Total number of letters in Ulysses is 1255643.
Total number of words in Ulysses is 267949.
Average length of words in Ulyssses is 4.7.
The longest word was Nationalgymnasiummuseumsanatoriumandsuspensoriumsordinaryprivatdocentgeneralhistoryspecialprofessordoctor at 105 letters long.


## Steps of Analysis

The steps required to generate my results were fairly simple, and are largely explained by the commenting within the code cell. Nonetheless, here they are:

* Read text file into a very long string.
* Use the string to produce a list delimited by whitespaces.
* Iterate over the list to populate a dictionary, where keys represent the length of each word, and values represent their number of occurences.
* Iterate over the dictionary to produce values like total number of letters, word count, and average word length.

## Conclusions

Based on the information from the generated dictionary, we can derive some interesting information. First of all, based on a cursory Wikipedia search, the average word count of a modern novel comes to about 40,000 words. Ulysses, unsurprisingly, absolutely crushes this value at a colossal 267,949 word count.

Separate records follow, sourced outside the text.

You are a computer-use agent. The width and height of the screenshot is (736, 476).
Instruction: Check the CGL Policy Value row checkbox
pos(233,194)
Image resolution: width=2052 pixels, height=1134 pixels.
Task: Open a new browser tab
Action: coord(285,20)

According to a quick Google search, the average length of an English word is 5.1 letters. Interestingly, the average word length of Ulysses falls short of this at 4.7 letters.

Despite this, though, there are certainly some interesting anomolies in terms of word length. For instance, the longest word in the novel stands at a whopping 105 letters long. When I first saw this, I thought it must be a mistake - maybe there was a URL somewhere that was read as a single word. However, after printing the word out and searching for it in the text file, it turns out that it was the last title in a list of people with progressively absurd titles. The second longest word, at 91 letters long, was the product of similar absurdity.

Though it doesn't fit within the scale of the assignment, it would have been interesting to try determining why it is that Ulysses has an average word length less than that of the English language in general. Given its reputation as a highly esoteric text, this particular result was very surprising to me.